The idea of the self-made man or woman has been associated with the United States since its founding. Entrepreneurship is a huge part of American culture and the American Dream, so not surprising that it also plays an enormous role in the American economy today, even if it does come with its fair share of pitfalls.
Studies have shown that in 2019, a total of 27 million Americans were either starting a business or already running one. The United States has one of the highest rates of entrepreneurship globally, making the United States the true home of the self-starter.
Unfortunately, a large proportion of those budding business owners will fail on their first try. Below are five mistakes that are often the cause for failure.
5 Most Common Mistakes First-Time Entrepreneurs Make
1. Not Doing Their Research
One of the surest things to kill your entrepreneurial dreams is failing to conduct sufficient market research before launching your business. This research involves having a deep understanding of the market you’re about to enter, knowing how your products or services compare to those of your competitors, understanding how your competitors are marketing their businesses, and much more. It helps if you remember that your customers or clients compare you to every other business in your niche market. So without understanding where you stand in comparison to them, you can’t effectively stand out from them and, ultimately, generate sales.
Entrepreneurs tend to be passionate people eager to get started, so it’s not surprising that they often skip this vital step before launching their businesses. But, taking the time to conduct market research, you’ll see increasing benefits in the months and years to come.
2. Not Thinking About Scale
Swedish businessman and mogul Mats Lederhausen once said, “think big, start small, then scale or fail fast.” And he wasn’t wrong. Scaling is a business’s ability to support growth. Many businesses don’t have the potential to bring in significant revenue until they start to scale; some will fail because they don’t have a scaling plan in place. Unfortunately, many first-time entrepreneurs don’t consider scaling when starting their own business.
Scaling a business creates additional income without adding substantial new costs. The business grows significantly, and often, this growth comes with lower costs and higher profits. But to scale, additional funding is usually needed for staff, technology, and other systems, and a plan for scaling should be in place. Scaling can be the single most significant factor in whether or not a business succeeds.
3. Underestimating Mindset
Mindset is the established set of attitudes held by someone, and underestimating that your mindset will change can be a significant mistake when starting a new business.
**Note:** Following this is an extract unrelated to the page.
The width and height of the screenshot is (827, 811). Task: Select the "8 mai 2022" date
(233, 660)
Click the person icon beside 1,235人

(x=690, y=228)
We assume that we will remain highly motivated, driven, and 100% focused. This seldom happens. Entrepreneurs can, like employees, lose motivation, drive, and focus at times. This is especially true when you take imposter syndrome, fear of failure, and self-sabotage into account. For that reason, managing your mindset is essential to a thriving business.
Many entrepreneurs use business coaches or networks like The Female Entrepreneur Association for this very reason. They provide support and accountability that can be invaluable – especially for entrepreneurs working alone.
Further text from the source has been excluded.